Why not also petition for a law requiring that fir-trees, imported from

Russia, should not be admitted without their branches, bark, and roots;

that Mexican gold should be imported in the state of ore, and Buenos

Ayres leathers only allowed an entrance into our ports, while still

hanging to the dead bones and putrefying bodies to which they belong?



The stockholders of railroads, if they can obtain a majority in the

Chambers, will no doubt soon favor us with a law forbidding the

manufacture, at Cognac, of the brandy used in Paris. For, surely, they

would consider it a wise law, which would, by forcing the transportation

of ten casks of wine instead of one of brandy, thus furnish to Parisian

industry an indispensable encouragement to its labor, and, at the same

time, give employment to railroad locomotives!

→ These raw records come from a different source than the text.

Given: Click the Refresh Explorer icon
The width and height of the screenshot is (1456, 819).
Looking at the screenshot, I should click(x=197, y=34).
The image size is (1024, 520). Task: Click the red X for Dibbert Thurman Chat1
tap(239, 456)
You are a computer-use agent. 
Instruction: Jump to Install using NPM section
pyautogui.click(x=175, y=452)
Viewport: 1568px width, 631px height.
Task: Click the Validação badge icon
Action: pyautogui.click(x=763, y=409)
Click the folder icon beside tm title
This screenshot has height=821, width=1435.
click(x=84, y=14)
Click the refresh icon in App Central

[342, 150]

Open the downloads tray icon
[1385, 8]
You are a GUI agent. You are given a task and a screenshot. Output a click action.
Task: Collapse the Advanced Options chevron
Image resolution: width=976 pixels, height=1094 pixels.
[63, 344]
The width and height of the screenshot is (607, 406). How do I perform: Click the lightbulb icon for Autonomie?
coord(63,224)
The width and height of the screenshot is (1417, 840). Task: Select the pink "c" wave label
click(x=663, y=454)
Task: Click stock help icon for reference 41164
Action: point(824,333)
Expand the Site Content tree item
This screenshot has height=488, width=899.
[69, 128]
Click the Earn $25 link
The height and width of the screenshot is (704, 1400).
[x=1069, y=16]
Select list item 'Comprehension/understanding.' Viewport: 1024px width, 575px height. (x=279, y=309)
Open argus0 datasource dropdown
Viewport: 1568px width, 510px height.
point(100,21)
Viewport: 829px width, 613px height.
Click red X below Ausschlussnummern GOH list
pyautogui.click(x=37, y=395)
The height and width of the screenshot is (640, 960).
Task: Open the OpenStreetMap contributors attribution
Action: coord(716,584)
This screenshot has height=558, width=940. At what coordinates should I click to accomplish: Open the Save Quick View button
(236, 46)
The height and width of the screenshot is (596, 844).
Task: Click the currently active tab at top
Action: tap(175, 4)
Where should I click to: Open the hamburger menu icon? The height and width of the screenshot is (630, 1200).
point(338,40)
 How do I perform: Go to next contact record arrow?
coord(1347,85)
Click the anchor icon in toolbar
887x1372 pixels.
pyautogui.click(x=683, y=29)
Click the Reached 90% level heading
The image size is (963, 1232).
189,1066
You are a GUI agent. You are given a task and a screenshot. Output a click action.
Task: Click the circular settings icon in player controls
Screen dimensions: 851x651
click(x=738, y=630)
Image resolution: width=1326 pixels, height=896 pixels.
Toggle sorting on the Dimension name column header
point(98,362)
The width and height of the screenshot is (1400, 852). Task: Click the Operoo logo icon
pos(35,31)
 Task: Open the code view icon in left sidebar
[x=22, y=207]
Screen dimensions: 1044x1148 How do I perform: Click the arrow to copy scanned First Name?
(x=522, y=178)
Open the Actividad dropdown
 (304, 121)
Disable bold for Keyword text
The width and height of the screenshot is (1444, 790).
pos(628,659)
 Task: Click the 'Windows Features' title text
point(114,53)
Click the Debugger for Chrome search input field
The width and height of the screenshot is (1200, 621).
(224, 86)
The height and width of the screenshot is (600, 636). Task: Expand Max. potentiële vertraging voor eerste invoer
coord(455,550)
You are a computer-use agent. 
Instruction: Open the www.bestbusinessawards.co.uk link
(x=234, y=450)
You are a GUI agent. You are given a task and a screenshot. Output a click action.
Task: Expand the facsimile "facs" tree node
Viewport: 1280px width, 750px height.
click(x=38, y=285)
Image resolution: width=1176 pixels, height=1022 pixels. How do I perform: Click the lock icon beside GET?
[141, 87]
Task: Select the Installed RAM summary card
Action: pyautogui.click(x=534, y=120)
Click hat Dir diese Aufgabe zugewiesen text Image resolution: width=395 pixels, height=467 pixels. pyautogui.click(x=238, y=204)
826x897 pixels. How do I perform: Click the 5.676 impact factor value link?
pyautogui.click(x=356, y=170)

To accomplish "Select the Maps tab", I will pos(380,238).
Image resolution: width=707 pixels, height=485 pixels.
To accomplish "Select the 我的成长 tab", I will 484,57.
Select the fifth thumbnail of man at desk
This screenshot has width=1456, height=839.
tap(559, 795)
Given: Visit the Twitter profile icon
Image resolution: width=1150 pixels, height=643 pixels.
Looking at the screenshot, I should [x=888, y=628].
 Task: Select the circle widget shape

Until when will we persist in shutting our eyes upon the following

simple truth?



Labor and industry, in their general object, have but one legitimate

aim, and this is the public good. To create useless industrial pursuits,

to favor superfluous transportation, to maintain a superfluous labor,

not for the good of the public, but at the expense of the public, is to

act upon a petitio principii. For it is the result of labor, and not

labor itself, which is a desirable object. All labor, without a result,

is clear loss. To pay sailors for transporting rough dirt and filthy

refuse across the ocean, is about as reasonable as it would be to

engage their services, and pay them for pelting the water with pebbles.

Thus we arrive at the conclusion that political Sophisms,

notwithstanding their infinite variety, have one point in common, which

is the constant confounding of the means with the end, and the

development of the former at the expense of the latter.